Many years ago when our daughter was aged about nine years, it snowed. We spent Christmas morning building a snowman in the garden, having a snowball fight and making snow angels. It was wonderful, and then coming in from the cold to a glass of warm mulled wine made the day. Simple pleasures that cost nothing and a memory we will never forget. Why can’t all Christmas mornings be like that? More recently, I enjoy watching Dave decorate the tree – for years he wouldn’t get involved, now it’s “his job,” as he tells me. Hmmm… he’s definitely mellowing as he gets older.
6. Do you have stockings either at Christmas, or on St. Nicholas Day?
As children, we never had stockings but a Christmas Day tray each – a special fluted shallow dish made of paper maché that was filled with sweets, nuts, fruit and little toys and trinkets. As we grew older, the toys and trinkets turned into jewellery, perfumes, etc. I continue this tradition by doing the same for any guest who is with us over Christmas.
7. What was the best gift you ever received at Christmas?
I have two older sisters who are twins, and most of my clothes as a child were hand-me-downs (two of everything!) which I hated, but I remember one particular Christmas I came down to find a brand new dress. It was brown and white with a pleated skirted and cap sleeves. I loved it – because it was new and bought especially for me.
8. What was the worst gift you ever received at Christmas?
Believe it or not, a giant roll of clingfilm – plastic food wrap – from a niece; my sister-in-law received the same. Neither of us could believe it. It was that which decided Dave and I to stop the gift giving. Decried at the time, but now all the family followed our lead and has stopped giving gifts except to the young ones. They all tell us how much more enjoyable Christmas is now without the worry of what to buy everyone.
9. What was the best homemade gift you ever received?
A dear lady in Germany who purchased the very first bluebell painting I’d ever created for several years afterwards always sent me a home-made Stollen. Being of German stock myself and enjoying many of the German traditions, especially the food, this was wonderful. This year I decided I would go back to making my own as I used to do years ago, long before you could buy Stollen here in the UK.
10. Have you ever given a homemade gift? Tell about it.
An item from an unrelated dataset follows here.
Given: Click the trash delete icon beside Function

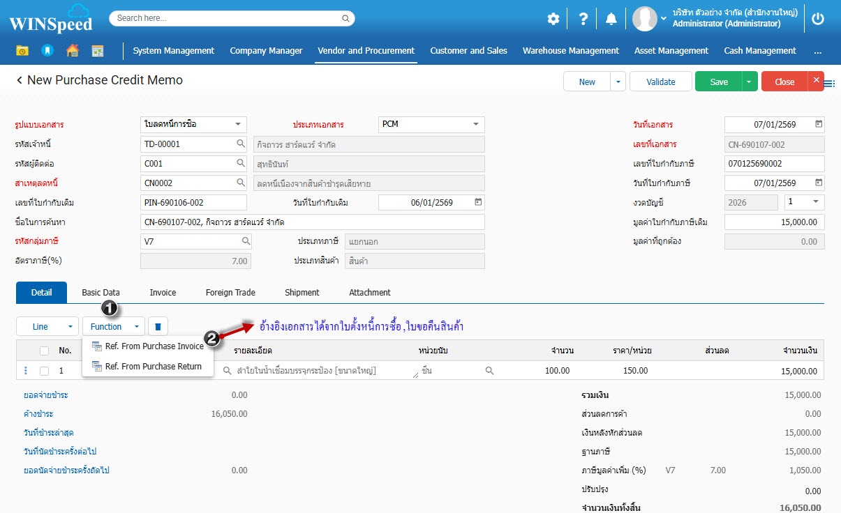Looking at the screenshot, I should pos(158,326).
I’m not very good at making craft things but I have given a few paintings as gifts – does that count?
11. What would you change about Christmas?
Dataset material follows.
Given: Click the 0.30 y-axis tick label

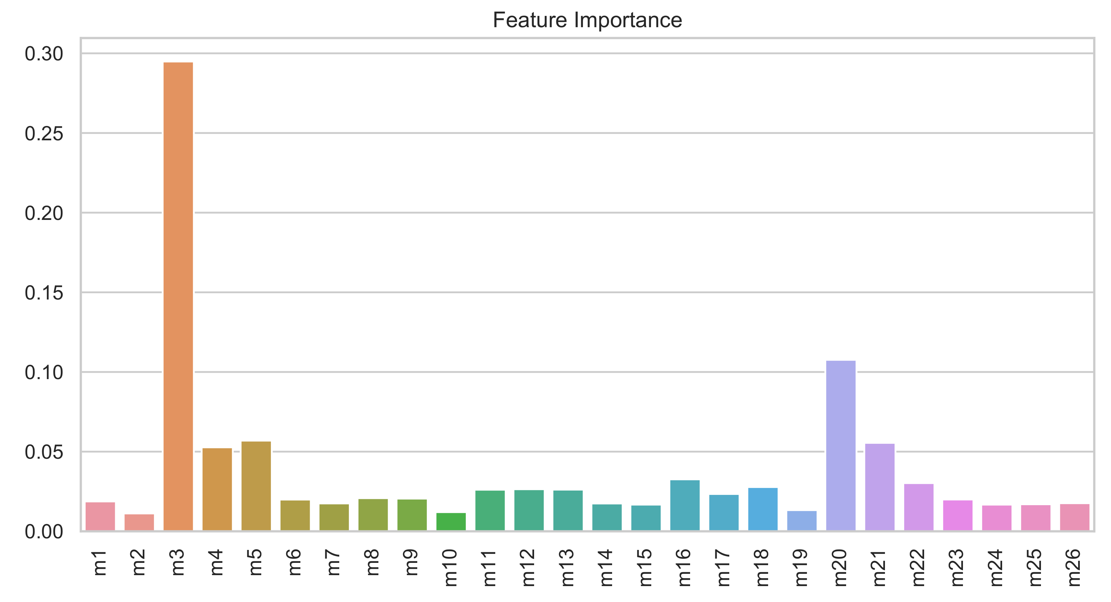Looking at the screenshot, I should pos(44,54).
The length of time we are bombarded with TV adverts and stuff in the shops from the moment the kids go back to school after the summer holidays – especially mince pies! Christmas is one day (okay, two in the UK), not three months. Okay, that makes me sound a grouch, which I’m not. Can I have a magic cracker that turns my Dave into someone who loves all the traditional foods and carols and such?
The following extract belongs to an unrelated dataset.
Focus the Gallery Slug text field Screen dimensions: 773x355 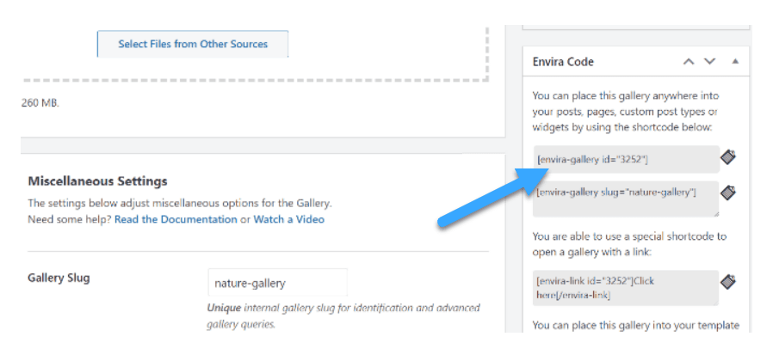[x=277, y=283]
12. What would you keep the same if you could?
Always having my mother here for the holiday. We lost my father fifteen years ago, since then Mum invariably comes to stay, always asking if she can come. She loves it with us because we don’t fuss and it’s so quiet and relaxed. It wouldn’t be the same without her.
13. What is your favourite Christmas music or song?
I have three: Silent Night, preferably sung in German and another German carol Suesser die Glocken nie klingen (http://www.youtube.com/watch?v=0sNICNl9Los#t=72) – sorry, that’s the German blood in me again), and White Christmas by Bing Crosby – all guaranteed to bring a lump to the throat and a tear to the eye. Actually, there’s more than three, now I think about it… I adore Fairytale in New York by the Pogues and Kirsty McColl, and Don’t Stop the Cavalry by Jona Lewie – two songs that always makes me feel that Christmas has arrived.
14. What do you like best about Christmas?
Being with my family.
15. Any additional thoughts about Christmas?
Whilst many of the traditions and food are well rooted in the past and the true Christian meaning has been lost by many, I do think we should endeavour to keep it alive. We value it and it is something enjoyable to look forward to during the middle of winter.